> **What you need to do**: Print each entry verbatim.

Stored items:
BEGIN
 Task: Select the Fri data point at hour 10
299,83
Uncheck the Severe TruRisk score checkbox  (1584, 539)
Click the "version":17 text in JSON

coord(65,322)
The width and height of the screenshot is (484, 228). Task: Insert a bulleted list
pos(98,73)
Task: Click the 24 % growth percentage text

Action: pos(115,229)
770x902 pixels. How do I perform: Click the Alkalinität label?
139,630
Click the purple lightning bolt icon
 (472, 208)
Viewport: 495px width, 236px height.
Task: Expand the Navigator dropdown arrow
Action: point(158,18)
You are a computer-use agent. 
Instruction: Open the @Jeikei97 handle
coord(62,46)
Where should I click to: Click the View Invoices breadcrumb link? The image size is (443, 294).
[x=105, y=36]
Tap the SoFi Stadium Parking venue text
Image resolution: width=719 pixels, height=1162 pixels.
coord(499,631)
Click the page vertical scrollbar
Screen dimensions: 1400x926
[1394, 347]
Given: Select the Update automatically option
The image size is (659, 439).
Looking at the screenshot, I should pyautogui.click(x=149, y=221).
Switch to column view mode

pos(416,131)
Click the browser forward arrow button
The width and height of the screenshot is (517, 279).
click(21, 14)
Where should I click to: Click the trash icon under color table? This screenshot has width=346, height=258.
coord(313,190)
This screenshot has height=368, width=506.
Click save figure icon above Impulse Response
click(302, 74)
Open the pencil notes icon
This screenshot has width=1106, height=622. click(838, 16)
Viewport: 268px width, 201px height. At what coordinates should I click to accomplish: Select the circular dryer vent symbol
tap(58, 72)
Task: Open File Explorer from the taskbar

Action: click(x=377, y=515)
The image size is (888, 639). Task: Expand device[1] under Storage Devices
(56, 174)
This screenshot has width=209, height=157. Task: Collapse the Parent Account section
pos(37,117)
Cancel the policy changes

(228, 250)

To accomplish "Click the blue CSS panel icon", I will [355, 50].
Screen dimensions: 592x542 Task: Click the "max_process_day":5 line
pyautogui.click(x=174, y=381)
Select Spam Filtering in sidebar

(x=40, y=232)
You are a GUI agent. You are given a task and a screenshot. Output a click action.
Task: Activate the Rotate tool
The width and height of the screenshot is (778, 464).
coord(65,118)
END
> **Answer box**:
 Task: Select the Fri data point at hour 10
299,83
Uncheck the Severe TruRisk score checkbox  (1584, 539)
Click the "version":17 text in JSON

coord(65,322)
The width and height of the screenshot is (484, 228). Task: Insert a bulleted list
pos(98,73)
Task: Click the 24 % growth percentage text

Action: pos(115,229)
770x902 pixels. How do I perform: Click the Alkalinität label?
139,630
Click the purple lightning bolt icon
 (472, 208)
Viewport: 495px width, 236px height.
Task: Expand the Navigator dropdown arrow
Action: point(158,18)
You are a computer-use agent. 
Instruction: Open the @Jeikei97 handle
coord(62,46)
Where should I click to: Click the View Invoices breadcrumb link? The image size is (443, 294).
[x=105, y=36]
Tap the SoFi Stadium Parking venue text
Image resolution: width=719 pixels, height=1162 pixels.
coord(499,631)
Click the page vertical scrollbar
Screen dimensions: 1400x926
[1394, 347]
Given: Select the Update automatically option
The image size is (659, 439).
Looking at the screenshot, I should pyautogui.click(x=149, y=221).
Switch to column view mode

pos(416,131)
Click the browser forward arrow button
The width and height of the screenshot is (517, 279).
click(21, 14)
Where should I click to: Click the trash icon under color table? This screenshot has width=346, height=258.
coord(313,190)
This screenshot has height=368, width=506.
Click save figure icon above Impulse Response
click(302, 74)
Open the pencil notes icon
This screenshot has width=1106, height=622. click(838, 16)
Viewport: 268px width, 201px height. At what coordinates should I click to accomplish: Select the circular dryer vent symbol
tap(58, 72)
Task: Open File Explorer from the taskbar

Action: click(x=377, y=515)
The image size is (888, 639). Task: Expand device[1] under Storage Devices
(56, 174)
This screenshot has width=209, height=157. Task: Collapse the Parent Account section
pos(37,117)
Cancel the policy changes

(228, 250)

To accomplish "Click the blue CSS panel icon", I will [355, 50].
Screen dimensions: 592x542 Task: Click the "max_process_day":5 line
pyautogui.click(x=174, y=381)
Select Spam Filtering in sidebar

(x=40, y=232)
You are a GUI agent. You are given a task and a screenshot. Output a click action.
Task: Activate the Rotate tool
The width and height of the screenshot is (778, 464).
coord(65,118)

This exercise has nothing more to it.